The Show on KJZZ

Listen live weekdays at 9 a.m.

Some Neighbors Oppose Apartment Complex Near 32nd Street, Shea In Phoenix

Published: Thursday, May 14, 2015 - 5:28pm
Updated: Friday, May 15, 2015 - 10:33am
Audio icon Download mp3 (6.75 MB)
Artist's rendering of the proposed View 32 apartment building.
(Photo by Mark Brodie - KJZZ)
The current building on 32nd Street just north of Shea Boulevard in north Phoenix.

A few weeks ago, we brought you a conversation with Phoenix Councilman Bill Gates, talking about efforts to revitalize the area around 32nd Street and Shea Boulevard. The plan includes working on shops, restaurants and streets, among other things. But one proposed project has some neighbors upset.

It’s on 32nd Street, a few hundred feet north of Shea. Right now, it’s a single-story building with a vet and some other small businesses in it. But a developer is planning a five-story apartment complex.

"I see a building that could use some TLC, but I certainly don’t see a blighted neighborhood by any means," said attorney Michelle Lombino, who has lived a little north of the site for almost 20 years.

She and many of her neighbors don’t like the new project, called View 32.
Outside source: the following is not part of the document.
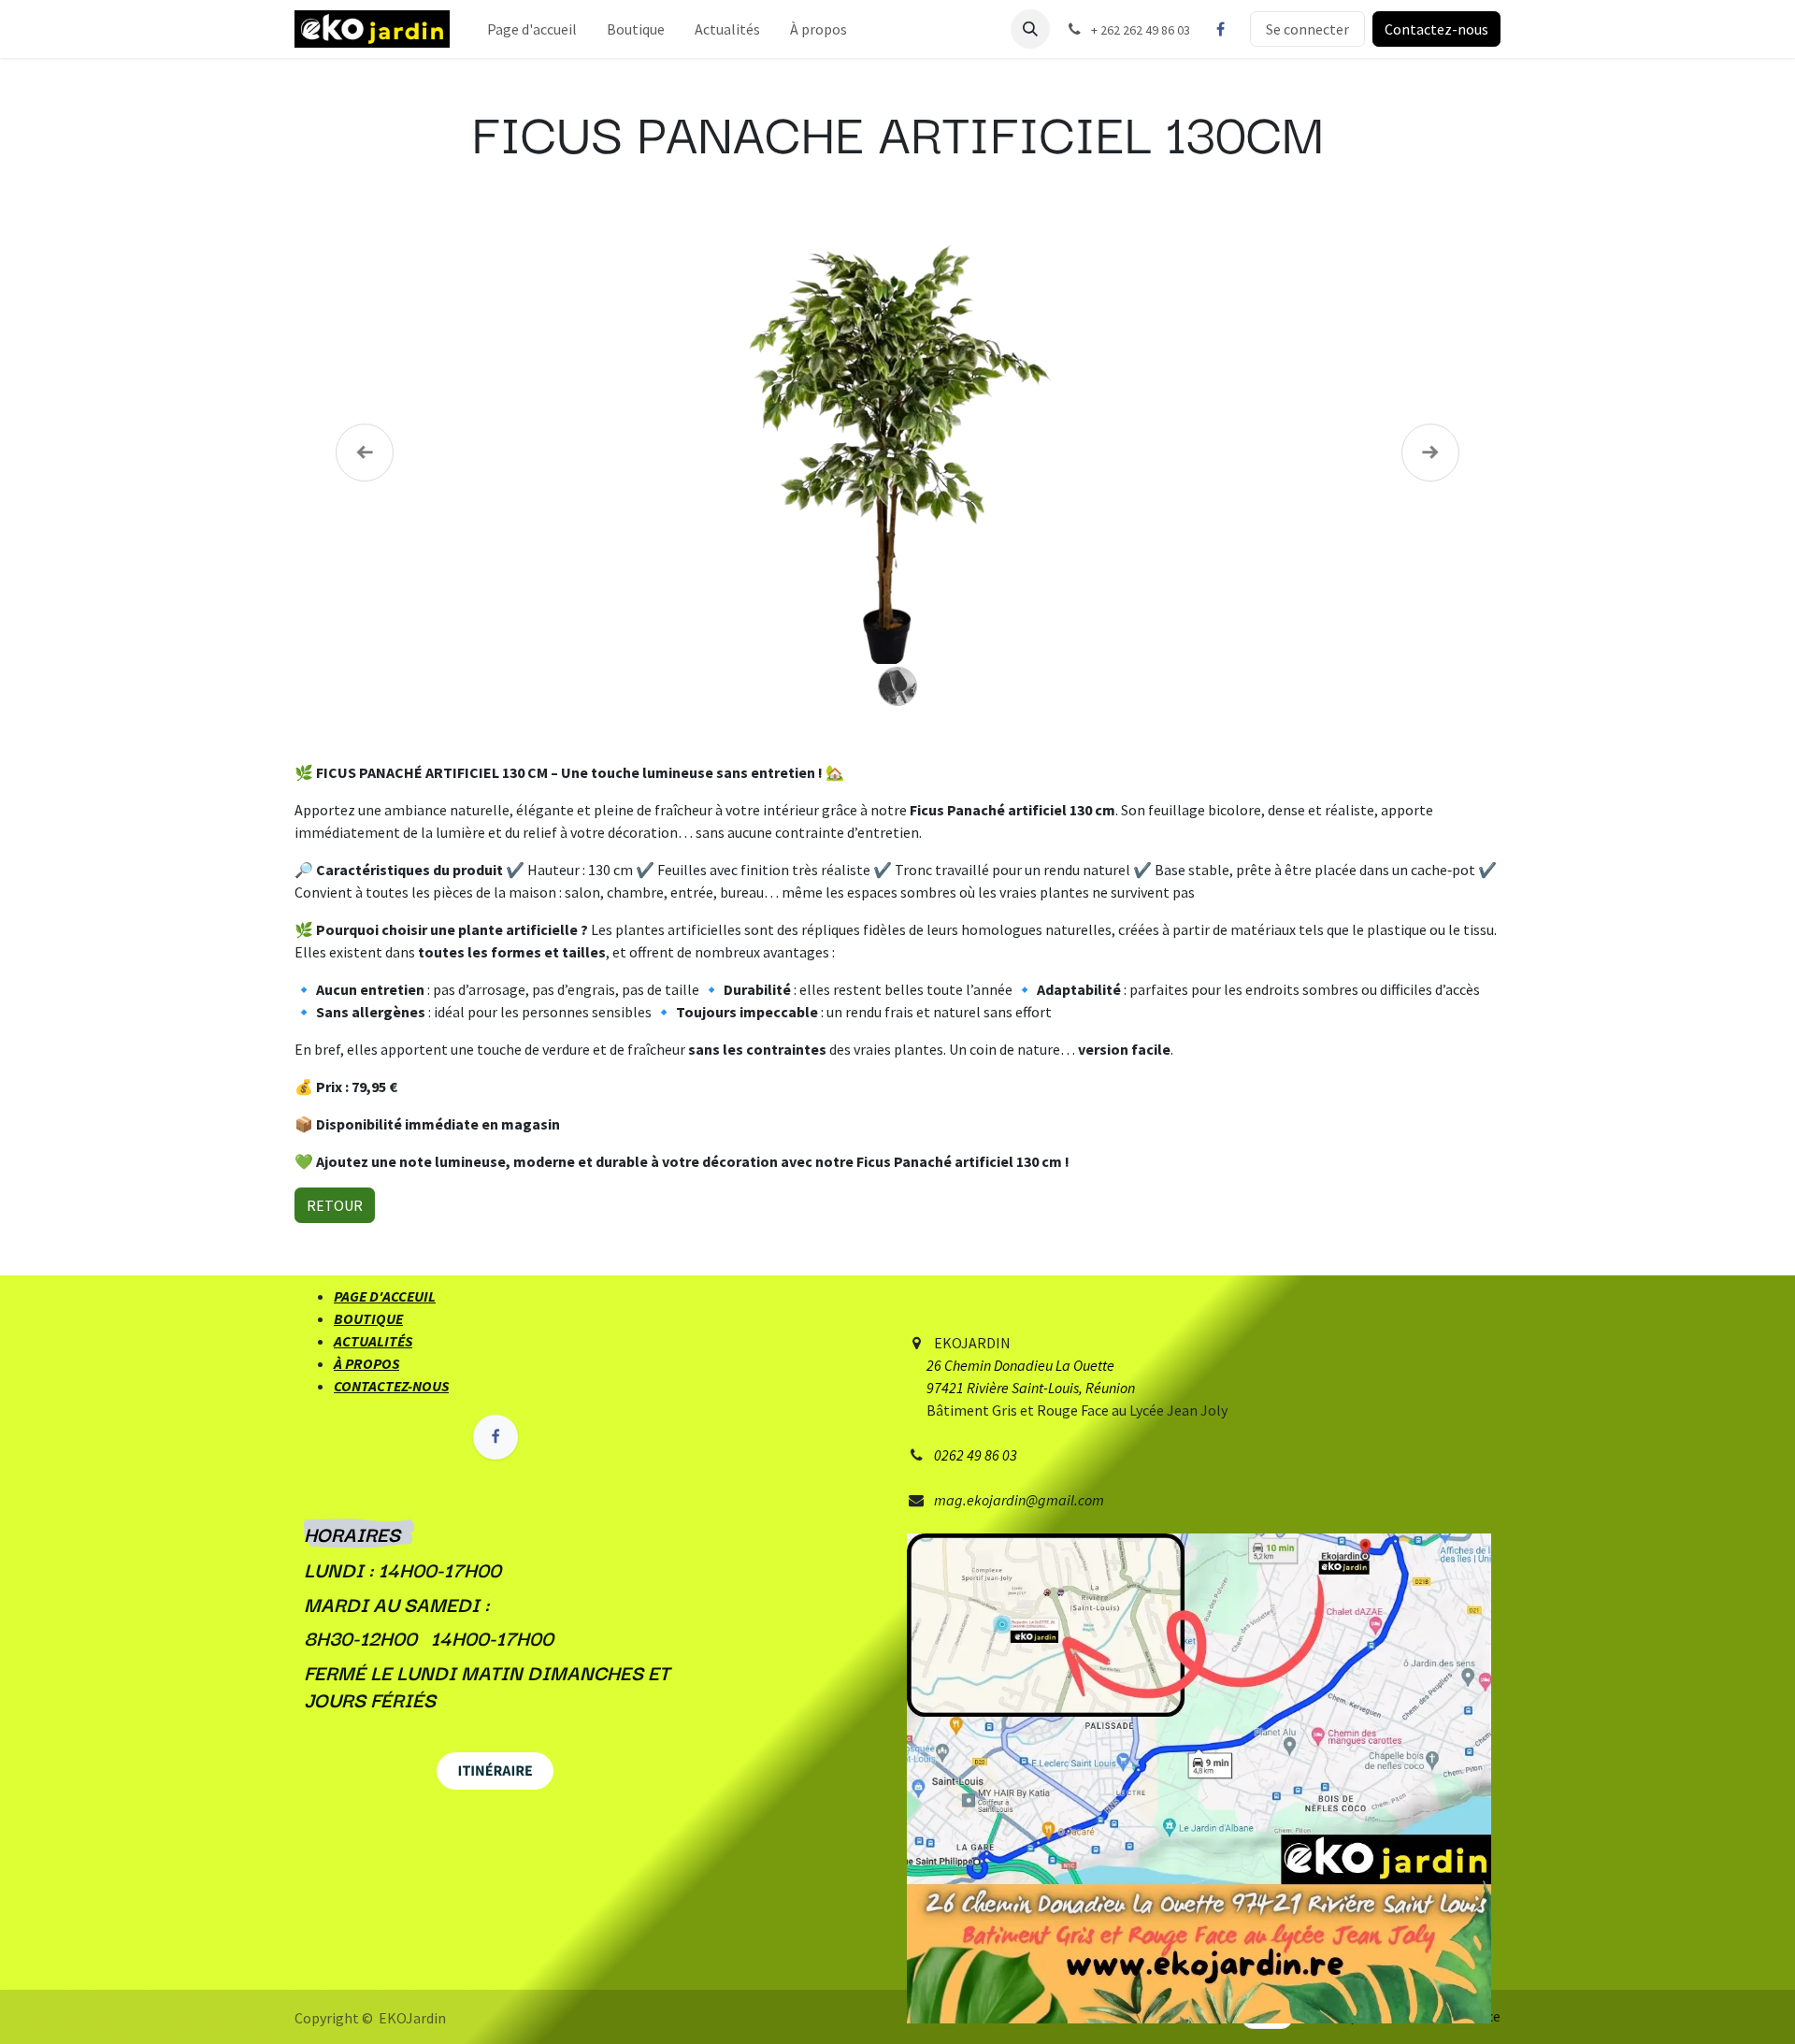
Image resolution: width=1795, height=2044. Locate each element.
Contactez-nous (1436, 29)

"By constructing a five-story apartment building in this area, you will go against all that is the strength and promise of this area," she said. "A five-story apartment building would drastically change the character and composition of our neighborhood and it does not honor all that is best in this neighborhood."

Basically, Lombino’s argument comes down to the apartment building wouldn’t fit in the area. 

"I think some of their points are really valid," said Michael Martindale with the brokerage firm CRA, which is working on the project.

Martindale said the area was built over the past 50 years and hasn’t had a lot of new development since then. But he thinks this project would change that.

"What we’re trying to do is introduce 147 units of folks to an area to get not only some revitalization, but not for merchants and restaurants, which would be great, but these people are gonna come, they’re gonna enjoy the neighborhood, I think they’re gonna revitalize it and they’re probably gonna look around and want to stay and buy a new home," he said.

The apartment building would essentially change the zoning on that piece of land, using what’s called a Planned Unit Development or PUD. Phoenix has been using them for less than a decade although it had, and other Valley cities still have, other similar designations.

Grady Gammage has been a zoning lawyer in Phoenix for 40 years and said PUDs give developers and land owners more flexibility and cities more oversight and control. And, he said, they’re becoming more popular.

"In an era when we want the city to become more dense, when we want it to become more mixed-use and when we want to see more creativity in the design and architecture, this is sort of the trend," he said. "This is where everything is headed."

Gammage, though, said they’re not perfect.

"The dilemma with it is, unlike the old-style zoning, if you’re a neighbor you’ve got to be really vigilant in paying attention to what’s being proposed because it’s gonna be very specific and there may be aspects of it that are quite different from what was typical in the neighborhood before someone proposed a PUD," he said.

Gammage expects developers to continue using PUDs. He said some really like them because of the flexibility they offer and are willing to invest money up front for design work before knowing if the plans will be approved. On the other hand, some developers won’t use PUDs because they don’t want to spend the money on a project that may not get approval.

Wendy Riddell, a land-use attorney with the firm Berry Riddell and Rosensteel, said PUDs can be especially useful for infill projects.

"We kind of have this one-size-fits-all zoning and it didn’t really incorporate, in most situations, the type of mixed use that we want to see today, that more sort of work-live-play concept, that urban living concept," she said. "And through the use of the PUD, you’re able to develop those types of projects."

Riddell said the process for applying for a PUD is generally longer and more expensive than a typical zoning case. But, she said, they’re a helpful tool.

"I think what’s particularly beneficial about PUDs is it really allows everyone, from the community at large to our elected officials, to look at the design that’s proposed within the particular context in which it’s proposed," she said.

Riddell said PUDs can change things like how far back from the street a project is built, a parcel’s use and the height of a building. And it’s that last one that has Michelle Lombino and her neighbors particularly upset about View 32. She’s worried it would obstruct the area’s views of the mountains.

"If the developer introduced something that was more in keeping with the current zoning and the current area, I’m sure that my neighbors and I would consider it," she said.

But broker Michael Martindale said factors like height and mass are driven by economics. He said if the price was different, the project might be as well.

"You need to get a level of mass to get things like financing and buyers at the end of the day for the projects," Martindale said. "And, at 147 units right now, we’re frankly borderline. Getting much below that, the economics just — they don’t exist."

The case was scheduled to be heard by the Phoenix Planning Commission this week, but at the developer’s request, the panel held off on that until its June meeting. In the meantime, there’s another neighborhood meeting planned to talk about the proposal.